* Text extract *
Peter Conrad 

In pursuit of what lies beneath

Review: Chaplin by Simon Louvish.Louvish chooses to tell Chaplin's story as a reprise of The Odyssey, writes Peter Conrad
  
  

Chaplin: The Tramp's Odyessy
Charlie Chaplin in the film 'City Lights' in 1931 Photograph: Allstar/CHARLES CHAPLIN PRODUCTI/Sportsphoto Ltd./Allstar Photograph: Allstar/CHARLES CHAPLIN PRODUCTI/Sportsphoto Ltd./Allstar

Tragedy is about the distress and self-destruction of egomaniacs who place themselves at the centre of the universe. Comedy, wiser and more democratically compassionate, deals with humbler figures, whose humdrum miseries remind us of our shared human vulnerability. But as Simon Louvish says, the muddling routines of a comic character like Chaplin's tramp also rehearse a "cosmic battle". The subjective self grapples with a world of obtuse objects when Charlie slips on a malevolent rug in One A.M., and man collides with machine when he is fed into a hungry industrial gullet in Modern Times. Survival and extinction butt heads in The Gold Rush, where the snowbound, starving prospector dines on a boiled boot, picking out the nails as daintily as if they were the bones of a Dover sole.

The tramp's mishaps are metaphysical. The cabin in which he shelters in The Gold Rush is dislodged by an avalanche and hovers on the edge of an abyss, as Charlie, with desperate elegance, struggles to stay upright. In The Circus, he walks a tightrope like an existential hero, simultaneously fighting off a horde of escaped monkeys. Far below is our prostrate, beleaguered earth, which Chaplin once wonderfully described as "the underworld of the gods".

Because he performed these antics silently, Chaplin has always needed eloquent interpreters who, like Louvish, are anxious to explain the political or philosophical import of his pratfalls, dust-ups and manic rampages. As Louvish notes, writers early on volunteered "to fill the gaps between the public imagination and the enigma on the screen". In 1920, the dadaist poet Ivan Goll wrote a tribute called The Chapliniade, in which the impertinent tramp challenges the prim bourgeoisie and announces "the communism of the soul". Goll associated Chaplin with The Iliad, emphasising the epic violence of his films and turning the tramp into a warrior as infuriated as Achilles.

As his subtitle indicates, Louvish chooses instead to tell Chaplin's story as a reprise of The Odyssey, a digressive global journey that takes him, like the wandering Odysseus, from the drab slums of Lambeth to hyper-kinetic New York and nubile Hollywood, finally leaving him at rest in a private estate beside Lake Geneva, with Eugene O'Neill's daughter Oona as his devoted Penelope.

* Available data *
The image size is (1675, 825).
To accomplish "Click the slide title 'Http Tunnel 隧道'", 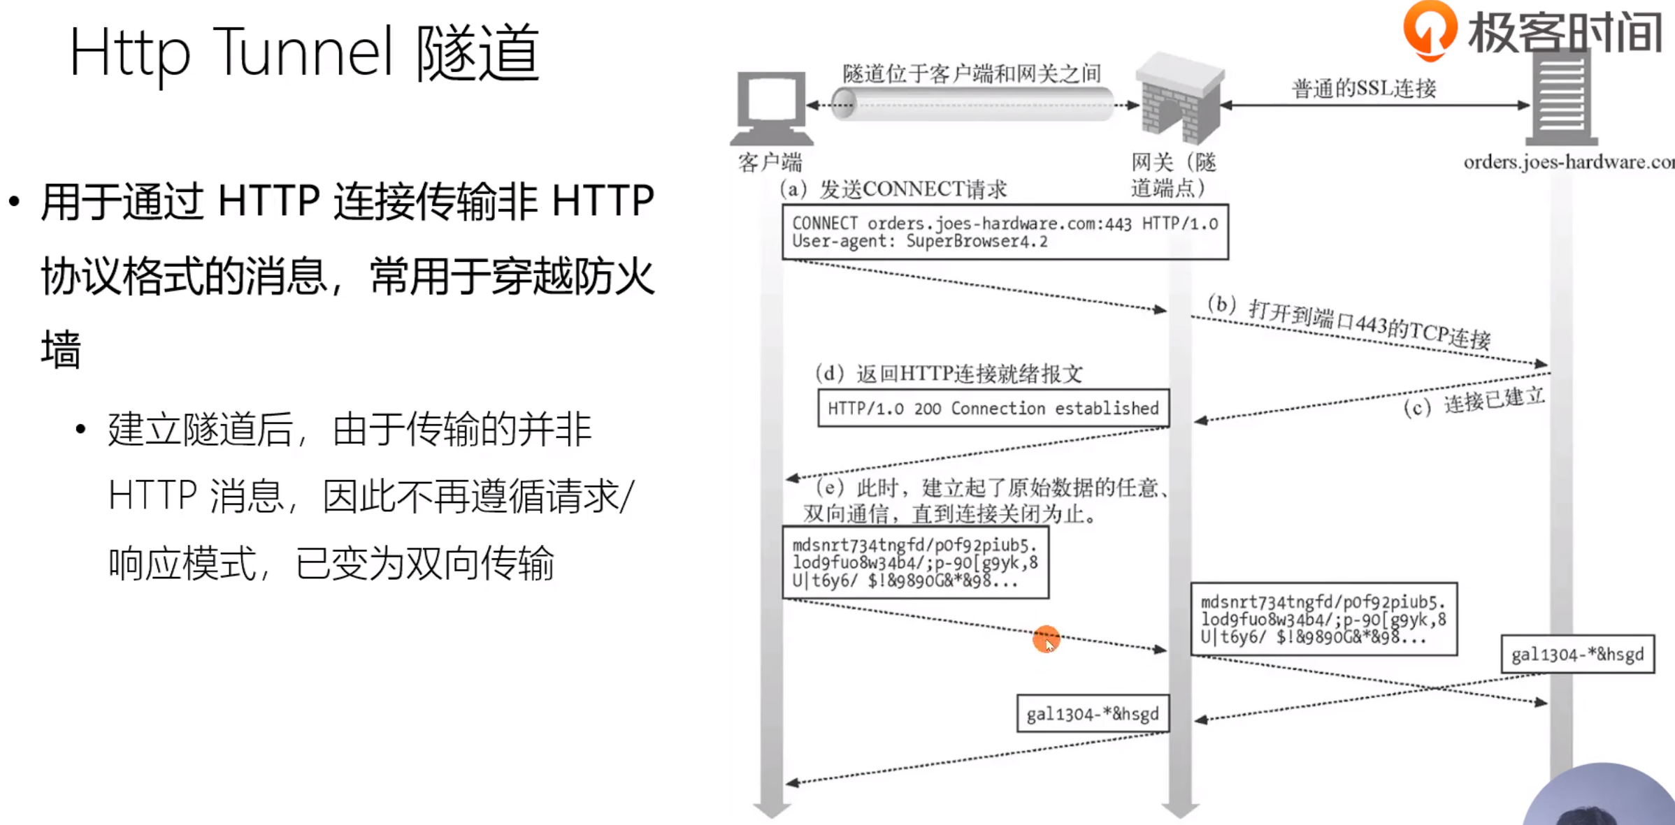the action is (304, 52).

* Problem requirements *
Rewrite the paragraph of the Chaplin review that begins "The tramp's mishaps are metaphysical" as a short bulleted list, keeping its main facts.

* Written answer *
- The tramp's mishaps are metaphysical.
- In The Gold Rush, an avalanche dislodges his cabin, which hovers on the edge of an abyss while Charlie struggles with desperate elegance to stay upright.
- In The Circus, he walks a tightrope like an existential hero while fighting off a horde of escaped monkeys.
- Far below lies the prostrate, beleaguered earth, which Chaplin once called "the underworld of the gods."